Haito
Haito

Reputation: 2069

C File read getchar yields random EOF after 32KB

I was tasked to make a file copy over ipc shared memory. The problem is that getc randomly yeilds EOF after 32k char.

FILE* file;
int znak;

file = fopen("./source","r");

if(file != NULL)
{
    while(feof(file) == 0)
    {
        znak = getc(file);

        if(znak != EOF)
        {
            czekaj(0);
            *adres = znak;

            sygnal(1);
        }
    }

    wait(0);        //Wait for your turn
    *adres = EOF;
    signal(1);      //Let other process go
}

Writing part as requested

int znak
FILE *plik;
plik = fopen("./plik_klient", "w");
fclose(plik);

.....



plik = fopen("./result","a");


if(plik != NULL)
{
    while(znak != EOF)
    {

        wait(1);        //Opuszczenie semafora

        znak=*adres;

        if(znak != EOF)
        {
            fputc(znak,plik);

            signal(0);
        }

    }
}

As a result of work other process reads the info and writes it into file.

-rw-r--r--. 1 ficekba inf-17   32769 01-11 21:15 result
-rw-r--r--. 1 ficekba inf-17 1000000 01-11 21:13 source

As you can see result file has exactly 32k

Upvotes: 0

Views: 88

Answers (1)

chux
chux

Reputation: 154127

Code uses char znak when int znak is best.

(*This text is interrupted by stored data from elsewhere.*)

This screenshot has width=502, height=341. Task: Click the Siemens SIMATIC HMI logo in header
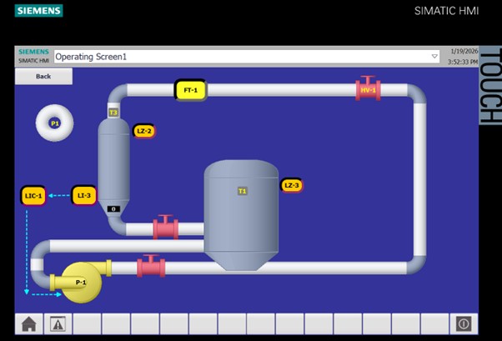pos(33,57)
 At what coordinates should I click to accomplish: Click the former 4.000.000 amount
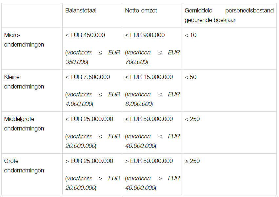point(79,104)
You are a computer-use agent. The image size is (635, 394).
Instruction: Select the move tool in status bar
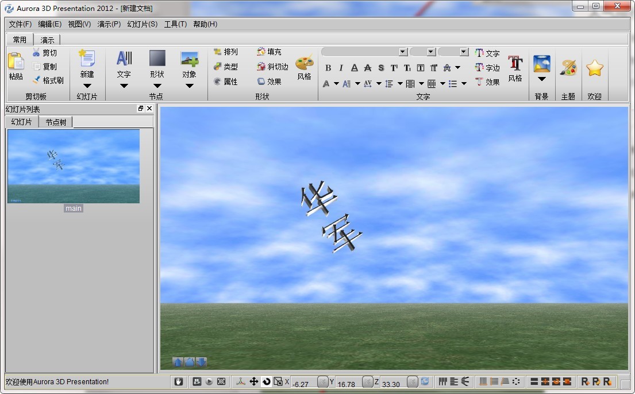253,381
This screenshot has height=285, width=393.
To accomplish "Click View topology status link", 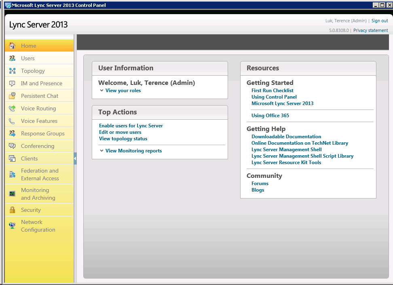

getc() returns an int in the range of unsigned char and EOF. This is typically 257 different values: [-1 ... 255]. When code read the file source and may return a 255 and assigns that to a char znak, znak has the value of -1 which matches EOF in this case. This fools code into thinking copying is done. and so may end up with a rump result file.

Use int znak.


Also open the file in binary mode is source may be a binary file.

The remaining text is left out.